En el rumor de las olas sumergía a diario sus manos marcadas por los años de oficio. Sin apresurar su delgado cuerpo, María se levantaba de la cama con apenas asomarse los rayos de sol. De su humilde y precario hogar construido con piedra de ojo, caña y mampostería, en el centro del barrio El Saladillo, flotaban tan solo rezos que antecedían la jornada laboral.
Sus limitados movimientos por la edad no le impedían caminar a diario hacia el este de Maracaibo, hasta la orilla del Lago. No era la única. Muchas familias, según era entonces costumbre, se levantaban temprano para ir a bañarse en la referencia natural de la ciudad. El tiempo estaba calculado; antes de servir el almuerzo a las 11.00 de la mañana, aprovechaba de lavar la ropa y proveerse de agua en el caudal.

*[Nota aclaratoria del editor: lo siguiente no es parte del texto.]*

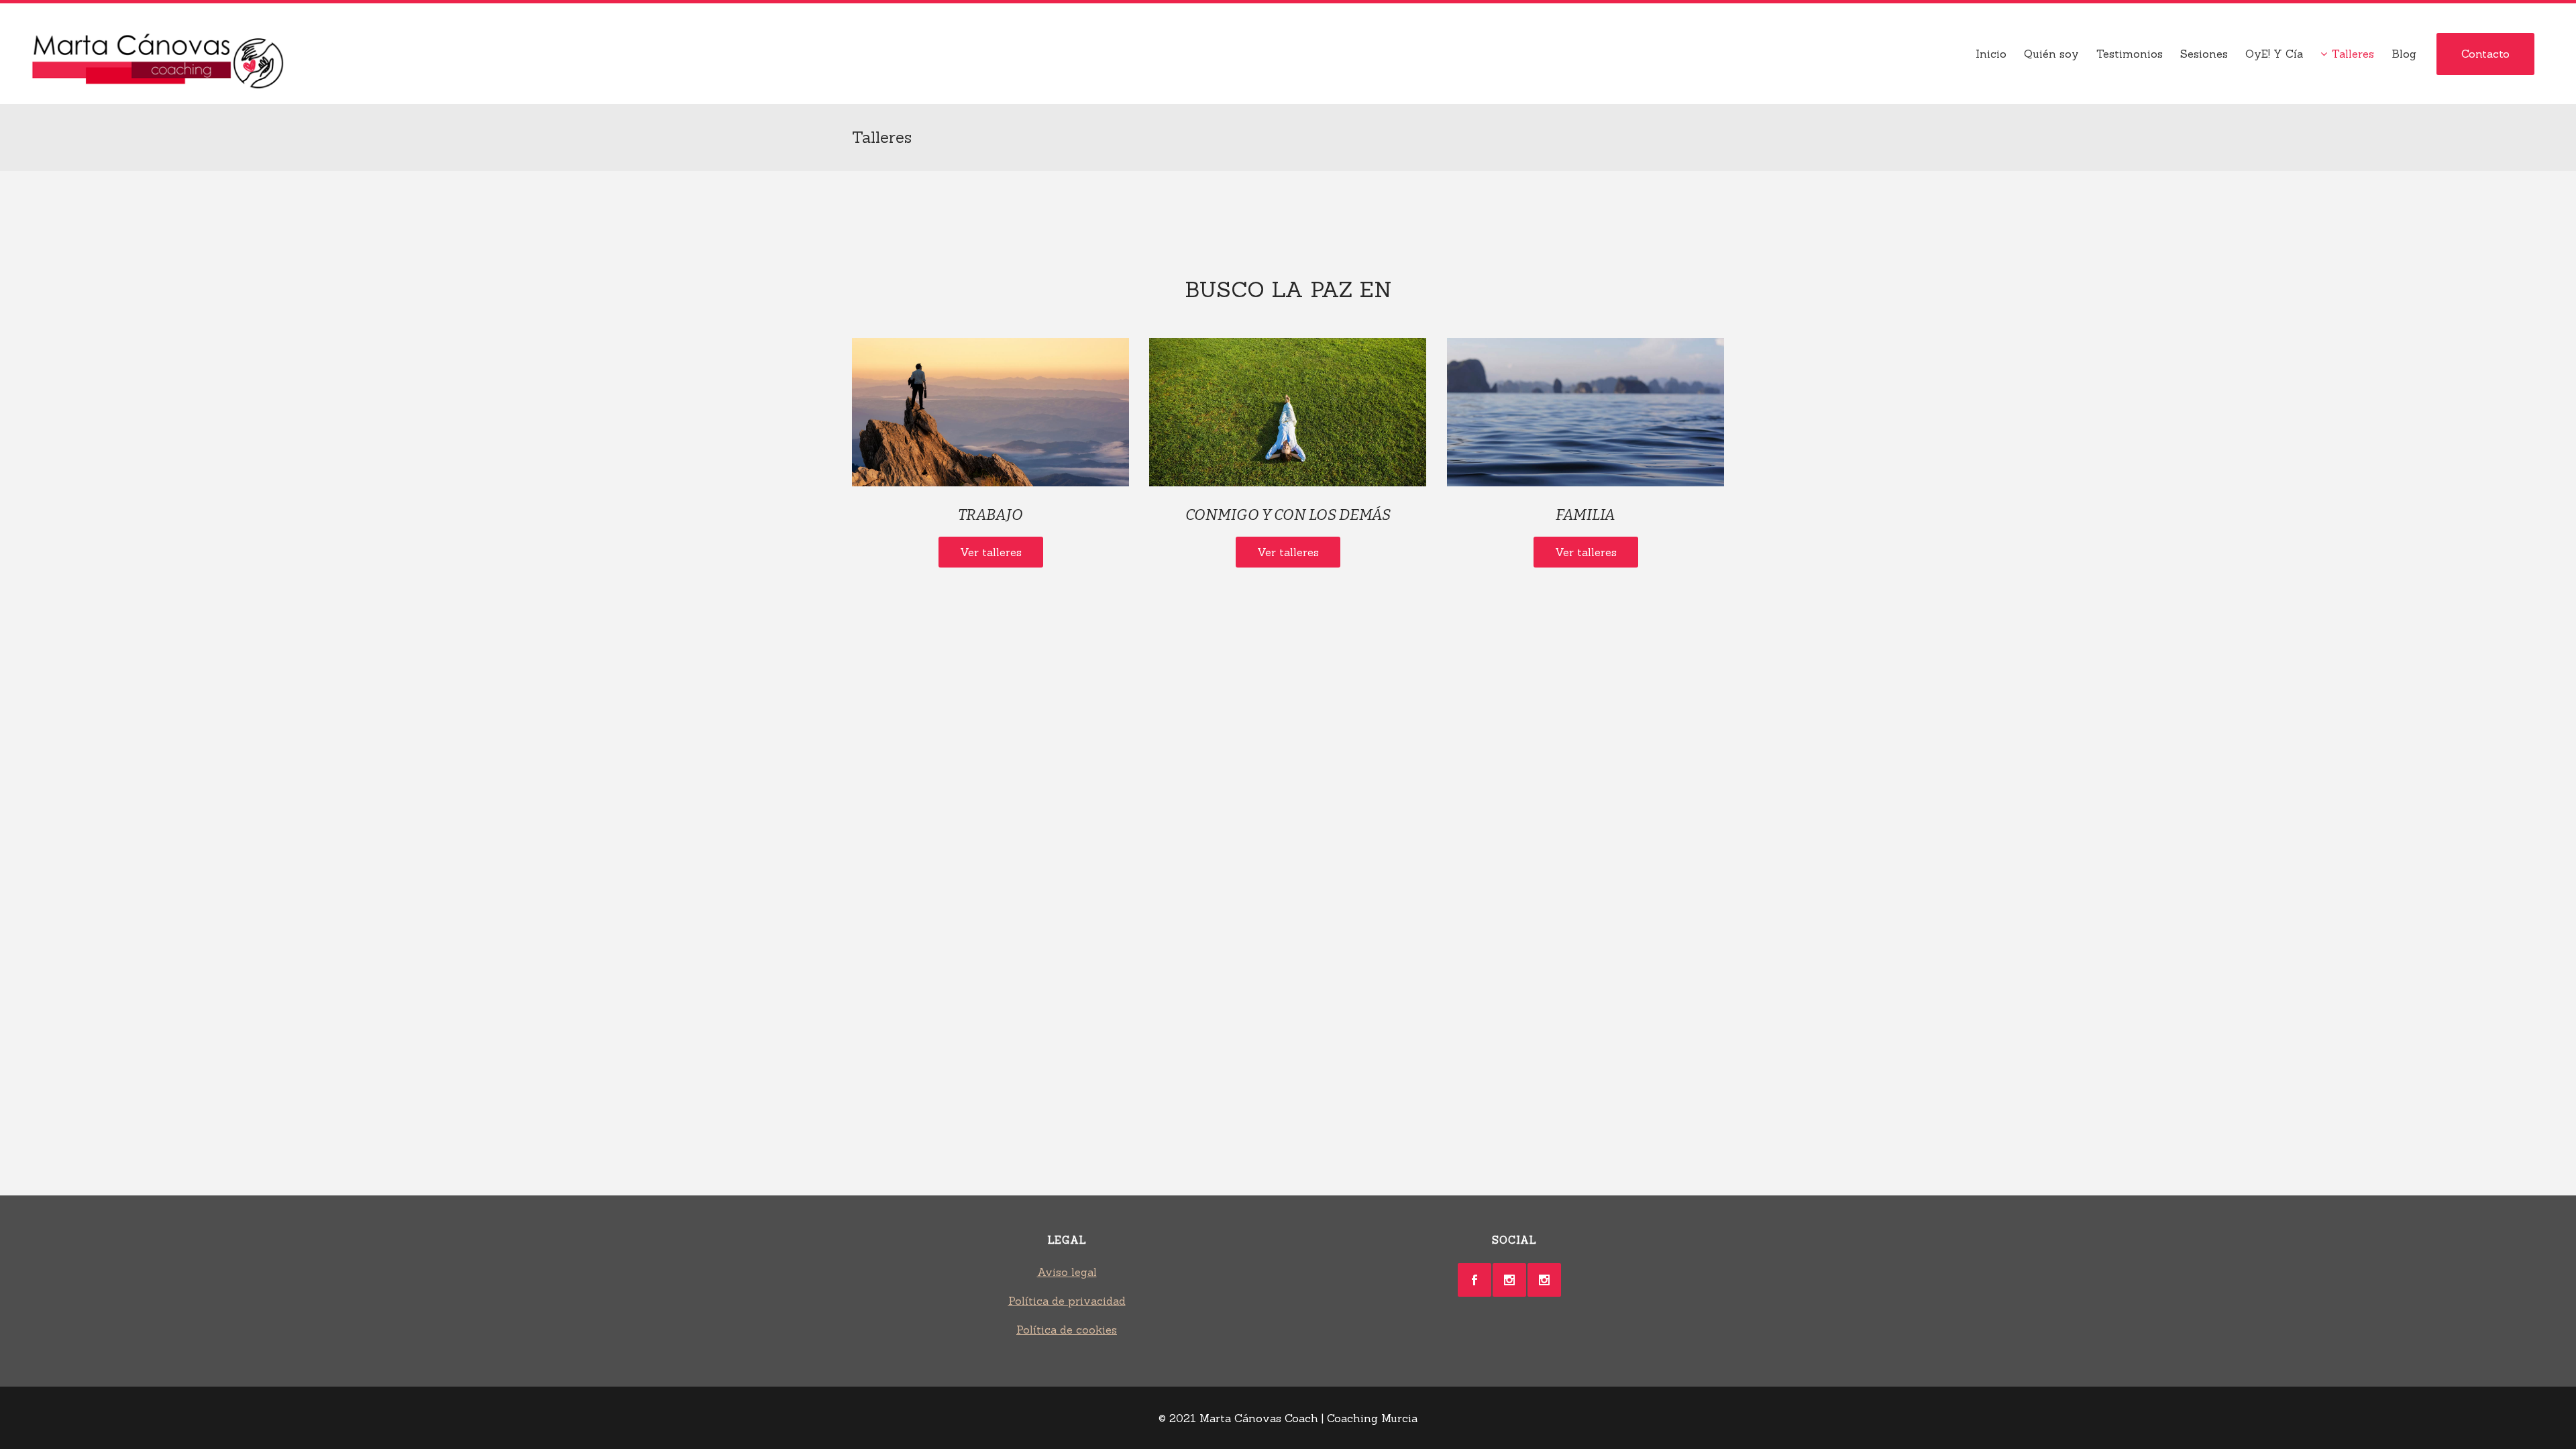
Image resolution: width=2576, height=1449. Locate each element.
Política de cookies (1066, 1329)
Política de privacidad (1067, 1300)
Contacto (2485, 53)
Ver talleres (991, 552)
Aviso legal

Era la conexión más importante de la ciudad. El servicio del Lago proporcionó a la población de entonces las tareas de aseo, limpieza, riego y calma de la sed. María asistía a diario. Rodeada de animadas conversaciones entre sus compañeras lavanderas, como solía llamarse a las personas que lavaban ropa en las orillas, la serena mujer se sumergía en silencio en su faena.
Se le conocía entre sus vecinos por su honradez y sencillez, otros dicen que por su corazón recto y costumbres puras. María Cárdenas, la humilde mujer de El Saladillo, no sería más que la elegida para traer del cielo a la Madre de Dios.
A sus pies
Un sol esplendoroso cayó sobre la superficie de Lago de Maracaibo un día de 1709. Los rayos pintaron de color aguamarino su vaivén eterno. María, quien solía endurecer sus manos moliendo cacao, se congregó de nuevo al amanecer con sus compañeras para dirigirse al caudal como de costumbre. No lavó ropa; el historiador Nectario María cuenta que la mujer de pueblo se entretuvo en recoger las astillas que abundaban en la parte de la playa donde los marinos solían componer sus embarcaciones.